The governors of New Mexico and Arizona last week declared states of emergency. They said illegal immigrants were pouring across their borders with Mexico, and the federal government wasn't doing much to stop them. A new report finds that enforcement of US immigration violations generally is up from a year ago, and dramatically so along one stretch of the Mexican border. NPR's Jennifer Ludden reports.

JENNIFER LUDDEN reporting:

David Burnham used the Freedom of Information Act to look at Justice Department records and court documents. He analyzed them for the Transactional Records Access Clearinghouse, or TRAC, out of Syracuse University, and what Burnham found stunned him. Last year, the Department of Homeland Security recommended prosecuting 65 percent more immigration cases than the year before.

Mr. DAVID BURNHAM: Immigration enforcement is now the number-one activity of the federal government. You know, it's more than drugs. It's more than weapons violations. This represents a real shift in emphasis.

LUDDEN: But most stunning, that shift was skewed by a spike in immigration prosecutions in one district of southern Texas. It's an area that includes Houston and the border towns of Laredo, Brownsville and McAllen.

Mr. BURNHAM: Very, very, very--just an amazingly sharp increase.

LUDDEN: From 4,000 cases in 2003 to 18,000 last year.

Mr. MICHAEL SHELBY (Former Texas US Attorney): The president gave our first priority to be the prevention of another 9/11, and so when I had to assign resources, that was the priority that we met first.

LUDDEN: Michael Shelby was the US attorney in south Texas until June of this year, and he says he actually started making changes in late 2002. For years, Shelby says the border was a revolving door. Border Patrol officers who caught illegal migrants would just turn them back with a warning, time and again, maybe a dozen times, before they were finally arrested and charged. So Shelby, in essence, instituted a `one strike and you're out' policy.

Mr. SHELBY: The idea being we could have a greater deterrent effect, and in the event that we did want to put a severe sanction against someone, we could demonstrate that this person had already been in the criminal justice system two or three times, albeit at a misdemeanor level, and now there needed to be some significant sanction for this.

LUDDEN: Shelby says the new zealousness has drawn resources away from things like corporate fraud and drug smuggling, and it's put an enormous strain on the staff.

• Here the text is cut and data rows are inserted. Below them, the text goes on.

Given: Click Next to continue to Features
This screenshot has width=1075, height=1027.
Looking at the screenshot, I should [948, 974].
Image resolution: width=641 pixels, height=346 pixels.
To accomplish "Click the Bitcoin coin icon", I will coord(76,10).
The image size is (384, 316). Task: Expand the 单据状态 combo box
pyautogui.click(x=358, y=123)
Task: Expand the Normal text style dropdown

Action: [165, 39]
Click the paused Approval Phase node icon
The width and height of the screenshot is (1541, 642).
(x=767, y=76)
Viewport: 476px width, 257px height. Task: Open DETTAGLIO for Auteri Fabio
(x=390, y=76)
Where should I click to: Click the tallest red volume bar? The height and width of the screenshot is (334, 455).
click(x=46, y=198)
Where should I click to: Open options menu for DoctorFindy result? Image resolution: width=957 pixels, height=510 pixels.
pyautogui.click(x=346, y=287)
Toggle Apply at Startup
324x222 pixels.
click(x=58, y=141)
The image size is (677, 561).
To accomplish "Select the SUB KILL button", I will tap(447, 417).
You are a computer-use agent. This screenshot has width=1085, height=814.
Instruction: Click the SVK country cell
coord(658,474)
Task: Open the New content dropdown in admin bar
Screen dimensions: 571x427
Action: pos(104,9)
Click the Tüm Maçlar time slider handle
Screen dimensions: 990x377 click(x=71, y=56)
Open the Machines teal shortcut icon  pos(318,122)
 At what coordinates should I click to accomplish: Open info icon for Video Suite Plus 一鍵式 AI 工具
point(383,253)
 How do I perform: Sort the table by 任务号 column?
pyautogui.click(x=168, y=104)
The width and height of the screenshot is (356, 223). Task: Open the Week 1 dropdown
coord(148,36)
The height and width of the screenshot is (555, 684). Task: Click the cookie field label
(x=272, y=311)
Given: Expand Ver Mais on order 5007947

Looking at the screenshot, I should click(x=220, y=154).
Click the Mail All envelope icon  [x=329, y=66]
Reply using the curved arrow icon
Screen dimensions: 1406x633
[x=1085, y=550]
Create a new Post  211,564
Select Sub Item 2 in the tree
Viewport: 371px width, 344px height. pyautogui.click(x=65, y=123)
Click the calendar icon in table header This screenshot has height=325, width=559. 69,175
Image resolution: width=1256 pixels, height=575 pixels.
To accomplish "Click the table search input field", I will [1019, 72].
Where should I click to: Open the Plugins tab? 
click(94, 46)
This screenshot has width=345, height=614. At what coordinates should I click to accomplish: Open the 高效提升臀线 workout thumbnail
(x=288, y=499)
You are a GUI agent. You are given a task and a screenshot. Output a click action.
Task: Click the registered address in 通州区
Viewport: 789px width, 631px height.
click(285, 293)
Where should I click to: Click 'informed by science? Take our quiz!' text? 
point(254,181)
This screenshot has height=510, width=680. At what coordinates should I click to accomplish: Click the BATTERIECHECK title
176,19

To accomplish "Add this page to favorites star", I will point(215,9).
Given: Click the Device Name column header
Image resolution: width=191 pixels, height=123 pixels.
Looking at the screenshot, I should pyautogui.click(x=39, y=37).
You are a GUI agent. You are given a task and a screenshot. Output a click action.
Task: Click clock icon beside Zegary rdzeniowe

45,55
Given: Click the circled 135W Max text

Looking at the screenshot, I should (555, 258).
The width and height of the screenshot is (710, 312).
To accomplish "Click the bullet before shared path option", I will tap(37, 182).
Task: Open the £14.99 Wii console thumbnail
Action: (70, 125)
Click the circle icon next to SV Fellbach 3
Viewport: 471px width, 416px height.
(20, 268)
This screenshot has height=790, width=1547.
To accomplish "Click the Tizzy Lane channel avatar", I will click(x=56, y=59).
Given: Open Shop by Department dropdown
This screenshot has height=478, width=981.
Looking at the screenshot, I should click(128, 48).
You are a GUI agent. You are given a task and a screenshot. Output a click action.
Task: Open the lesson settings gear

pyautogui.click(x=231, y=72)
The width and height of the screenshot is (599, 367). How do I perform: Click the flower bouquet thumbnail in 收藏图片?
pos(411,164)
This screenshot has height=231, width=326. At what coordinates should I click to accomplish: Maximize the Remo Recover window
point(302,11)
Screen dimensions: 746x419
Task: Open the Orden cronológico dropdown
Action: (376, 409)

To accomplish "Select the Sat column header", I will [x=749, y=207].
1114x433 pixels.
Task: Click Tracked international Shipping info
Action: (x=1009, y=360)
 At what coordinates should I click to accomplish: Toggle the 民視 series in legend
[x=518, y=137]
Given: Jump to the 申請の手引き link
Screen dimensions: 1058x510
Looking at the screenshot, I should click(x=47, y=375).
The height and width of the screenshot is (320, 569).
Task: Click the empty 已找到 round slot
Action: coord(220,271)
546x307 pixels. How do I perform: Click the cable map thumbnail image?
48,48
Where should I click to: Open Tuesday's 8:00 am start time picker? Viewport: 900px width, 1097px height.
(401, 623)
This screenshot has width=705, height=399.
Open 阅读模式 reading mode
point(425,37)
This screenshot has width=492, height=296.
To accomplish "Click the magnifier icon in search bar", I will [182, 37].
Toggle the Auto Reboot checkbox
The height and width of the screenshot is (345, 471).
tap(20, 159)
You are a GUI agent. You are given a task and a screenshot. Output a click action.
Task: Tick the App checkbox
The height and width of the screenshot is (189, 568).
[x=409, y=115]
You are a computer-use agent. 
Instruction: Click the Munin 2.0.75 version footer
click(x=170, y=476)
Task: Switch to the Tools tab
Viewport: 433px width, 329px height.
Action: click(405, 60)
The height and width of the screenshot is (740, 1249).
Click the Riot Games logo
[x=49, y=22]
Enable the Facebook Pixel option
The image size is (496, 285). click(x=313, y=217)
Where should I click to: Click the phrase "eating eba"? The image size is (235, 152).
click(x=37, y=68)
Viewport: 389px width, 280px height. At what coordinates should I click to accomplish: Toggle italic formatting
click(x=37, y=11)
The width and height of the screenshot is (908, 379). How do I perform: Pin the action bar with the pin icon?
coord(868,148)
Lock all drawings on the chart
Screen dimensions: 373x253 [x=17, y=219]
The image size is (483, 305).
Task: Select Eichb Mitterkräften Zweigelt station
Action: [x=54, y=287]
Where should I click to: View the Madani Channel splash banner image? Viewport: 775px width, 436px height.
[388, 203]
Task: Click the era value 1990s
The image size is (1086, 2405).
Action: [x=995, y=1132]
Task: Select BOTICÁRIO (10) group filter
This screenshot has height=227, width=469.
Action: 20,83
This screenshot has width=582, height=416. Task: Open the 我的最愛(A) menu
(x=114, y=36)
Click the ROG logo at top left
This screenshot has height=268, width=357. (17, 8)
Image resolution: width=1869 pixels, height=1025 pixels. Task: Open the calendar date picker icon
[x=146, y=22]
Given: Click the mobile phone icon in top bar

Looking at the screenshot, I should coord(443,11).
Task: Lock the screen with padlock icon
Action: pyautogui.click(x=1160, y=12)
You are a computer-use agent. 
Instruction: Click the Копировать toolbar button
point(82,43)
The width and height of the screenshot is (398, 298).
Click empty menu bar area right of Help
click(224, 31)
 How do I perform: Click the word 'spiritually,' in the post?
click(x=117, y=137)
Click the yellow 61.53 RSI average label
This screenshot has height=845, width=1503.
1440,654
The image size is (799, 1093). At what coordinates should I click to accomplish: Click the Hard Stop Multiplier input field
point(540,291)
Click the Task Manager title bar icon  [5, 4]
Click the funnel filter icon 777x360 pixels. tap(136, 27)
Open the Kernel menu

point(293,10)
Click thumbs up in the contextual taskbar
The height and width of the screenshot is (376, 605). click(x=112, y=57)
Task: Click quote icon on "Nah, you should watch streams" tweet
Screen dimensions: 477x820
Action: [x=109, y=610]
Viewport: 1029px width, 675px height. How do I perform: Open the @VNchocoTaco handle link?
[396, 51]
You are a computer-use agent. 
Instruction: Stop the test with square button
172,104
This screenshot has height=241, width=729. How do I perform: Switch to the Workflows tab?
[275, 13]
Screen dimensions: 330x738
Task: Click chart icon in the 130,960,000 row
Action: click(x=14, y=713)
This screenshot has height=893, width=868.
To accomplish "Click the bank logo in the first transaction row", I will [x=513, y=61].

Mr. SHELBY: On the one hand, it will make you quite proud that government employees are working this hard, and on the other hand it's quite embarrassing that the average caseload is somewhere around 20 cases per assistant US attorney. Their caseload averages 400 cases per lawyer down there.

LUDDEN: Doris Meissner is a former INS commissioner. She applauds the effort in south Texas...

Ms. DORIS MEISSNER (Former INS Commissioner): But it's also very clear that you're not finding terrorists and terrorist cases in this kind of prosecution effort.

LUDDEN: The TRAC report finds that of nearly 38,000 immigration cases pursued by Homeland Security last year, just 11 were believed to involve actual terrorists. That's why Meissner doubts Washington would fund this kind of all-out effort all along the border, and, without extra money, former US attorney Michael Shelby admits, at some point, prosecutors in south Texas won't be able to keep it up. Jennifer Ludden, NPR News, Washington.

MONTAGNE: This is NPR News.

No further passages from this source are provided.